On another note, if Mythbusters  used the size of this plant when testing the death ray myth I think it would have been confirmed.


----------



## stoveguy2esw (Aug 19, 2014)

if one looks through the fences at the ground around electrical substations usually you will see dead birds there (i have) im assuming they land in the wrong spot and get cooked. with the "bird zapper" its more apparant due to the size of the facility. not sure how this could be avoided without shutting the plant down. question is as with the windmills which are apparantly a hazard to birds, dams which can cause issues with fish, as well as just about everything having to do with power distribution in some way causing some sort of issue with some sort of wildlife, whats the answer?


----------



## Grisu (Aug 19, 2014)

Before we continue complaining about the impact of renewable energies onto the environment, we should maybe keep that in perspective:


----------



## begreen (Aug 19, 2014)

If one looks on the ground in front of a neighbors' plate glass picture windows facing north one will see several birds on the ground. We don't seem to be halting view mcmansion development out of concern for bird loss.


----------



## stoveguy2esw (Aug 20, 2014)

hey im not bashing it , just pointing out that to make an omelet one has to break a few eggs. when i said "just about anything having to do with power distribution" i was not just referring to renewables.

interesting that many of the same folks who want to shut down fossil fuelled generation are also up in arms about loss of wildlife due to things like the solar collector. what folks need to relize is that these things are going to happen just as the issue with fossil fuels are going to happen. unless ways are found to protect wildlife from the issues at hand wildlife is going to be affected. so the "lesser of two evils" should be considered the better path.


----------



## BrotherBart (Aug 20, 2014)

Our linemen tell me they spend most of every day fixing the results of fried squirrels.


----------



## stoveguy2esw (Aug 20, 2014)

yeah this is kinda the point i was trying to make, with the "bird zapper" its all in one spot so it looks really bad but it happens all over the place with the grid already.


----------



## BrotherBart (Aug 20, 2014)

Jumbo jets should be called "Sparrow Strainers".


----------



## begreen (Aug 20, 2014)

BrotherBart said:


> Our linemen tell me they spend most of every day fixing the results of fried squirrels.


So that is what is happening to the squirrels.


----------



## stoveguy2esw (Aug 20, 2014)

here's an interesting thought, with all the birds and bugs and such getting fried up by that collector , the ground predators and scavengers and probably living high on the hog from all the precooked food falling from the sky


----------



## BrotherBart (Aug 20, 2014)

begreen said:


> So that is what is happening to the squirrels.

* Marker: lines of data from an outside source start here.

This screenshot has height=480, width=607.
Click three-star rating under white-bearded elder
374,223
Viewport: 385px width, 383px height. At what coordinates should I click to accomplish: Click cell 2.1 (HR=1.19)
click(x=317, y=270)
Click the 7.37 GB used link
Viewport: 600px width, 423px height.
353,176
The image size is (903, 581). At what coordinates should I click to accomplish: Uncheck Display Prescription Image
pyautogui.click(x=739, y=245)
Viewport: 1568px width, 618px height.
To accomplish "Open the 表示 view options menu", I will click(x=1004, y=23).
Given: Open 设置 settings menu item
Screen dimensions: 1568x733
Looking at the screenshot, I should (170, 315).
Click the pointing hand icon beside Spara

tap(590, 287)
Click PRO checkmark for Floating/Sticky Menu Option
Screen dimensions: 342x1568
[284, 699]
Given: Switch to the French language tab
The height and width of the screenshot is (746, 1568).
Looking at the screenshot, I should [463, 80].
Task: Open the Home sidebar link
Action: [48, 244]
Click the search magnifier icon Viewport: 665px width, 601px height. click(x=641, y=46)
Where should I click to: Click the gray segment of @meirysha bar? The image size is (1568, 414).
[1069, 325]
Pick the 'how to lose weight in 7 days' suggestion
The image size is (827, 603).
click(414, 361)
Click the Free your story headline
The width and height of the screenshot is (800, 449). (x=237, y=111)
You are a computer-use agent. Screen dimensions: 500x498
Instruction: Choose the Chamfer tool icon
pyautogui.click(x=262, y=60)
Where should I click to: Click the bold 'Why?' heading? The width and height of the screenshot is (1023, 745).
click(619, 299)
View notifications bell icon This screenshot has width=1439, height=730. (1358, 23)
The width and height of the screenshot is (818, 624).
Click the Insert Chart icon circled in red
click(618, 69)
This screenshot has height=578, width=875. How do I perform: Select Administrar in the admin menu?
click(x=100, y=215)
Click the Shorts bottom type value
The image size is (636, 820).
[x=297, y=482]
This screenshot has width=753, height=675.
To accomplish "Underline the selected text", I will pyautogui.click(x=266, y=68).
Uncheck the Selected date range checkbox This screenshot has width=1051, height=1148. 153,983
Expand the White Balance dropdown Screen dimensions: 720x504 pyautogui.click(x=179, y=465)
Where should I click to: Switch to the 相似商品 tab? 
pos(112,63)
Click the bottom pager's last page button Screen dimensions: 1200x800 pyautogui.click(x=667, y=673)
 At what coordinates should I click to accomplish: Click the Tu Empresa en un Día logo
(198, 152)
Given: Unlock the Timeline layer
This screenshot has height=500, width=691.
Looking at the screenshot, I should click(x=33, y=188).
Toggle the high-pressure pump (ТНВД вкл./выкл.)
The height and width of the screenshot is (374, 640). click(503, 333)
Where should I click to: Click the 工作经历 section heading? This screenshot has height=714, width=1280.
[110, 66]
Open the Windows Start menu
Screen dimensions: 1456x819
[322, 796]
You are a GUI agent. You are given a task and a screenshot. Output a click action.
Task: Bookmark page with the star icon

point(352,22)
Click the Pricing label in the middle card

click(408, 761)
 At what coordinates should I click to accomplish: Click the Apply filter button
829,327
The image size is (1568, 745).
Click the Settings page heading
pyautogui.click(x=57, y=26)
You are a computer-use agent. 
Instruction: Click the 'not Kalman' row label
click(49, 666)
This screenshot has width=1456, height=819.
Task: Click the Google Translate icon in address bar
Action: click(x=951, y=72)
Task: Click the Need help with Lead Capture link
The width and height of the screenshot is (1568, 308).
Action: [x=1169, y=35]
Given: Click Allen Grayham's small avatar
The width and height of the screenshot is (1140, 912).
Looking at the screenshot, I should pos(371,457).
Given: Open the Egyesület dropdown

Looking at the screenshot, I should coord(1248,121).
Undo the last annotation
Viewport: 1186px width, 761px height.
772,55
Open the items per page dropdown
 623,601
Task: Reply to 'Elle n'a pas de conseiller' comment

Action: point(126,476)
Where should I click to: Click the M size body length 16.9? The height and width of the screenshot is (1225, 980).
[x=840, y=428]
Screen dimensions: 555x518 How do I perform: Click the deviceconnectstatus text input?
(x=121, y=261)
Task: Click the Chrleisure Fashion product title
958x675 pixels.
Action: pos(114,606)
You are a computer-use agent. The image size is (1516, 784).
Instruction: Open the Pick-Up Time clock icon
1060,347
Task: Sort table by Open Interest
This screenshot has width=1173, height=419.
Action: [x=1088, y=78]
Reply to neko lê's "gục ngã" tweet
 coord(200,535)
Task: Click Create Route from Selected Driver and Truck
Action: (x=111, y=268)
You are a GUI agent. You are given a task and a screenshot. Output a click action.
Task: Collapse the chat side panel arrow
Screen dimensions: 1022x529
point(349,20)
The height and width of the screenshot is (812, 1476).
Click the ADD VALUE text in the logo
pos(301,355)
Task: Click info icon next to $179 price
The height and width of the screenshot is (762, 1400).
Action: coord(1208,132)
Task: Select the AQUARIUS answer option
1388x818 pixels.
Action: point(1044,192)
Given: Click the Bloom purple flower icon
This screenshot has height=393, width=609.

They hop on a power line and their lights and ours both go out in a shower of sparks. Pops the fuses on the poles and the guys replace them. And replace them and replace them.


----------



## begreen (Aug 20, 2014)

Seems like it might be cheaper to provide a grid barbeque that zaps them more controllably and provides roast squirrel to the neighborhood. Sounds like a good community project.


----------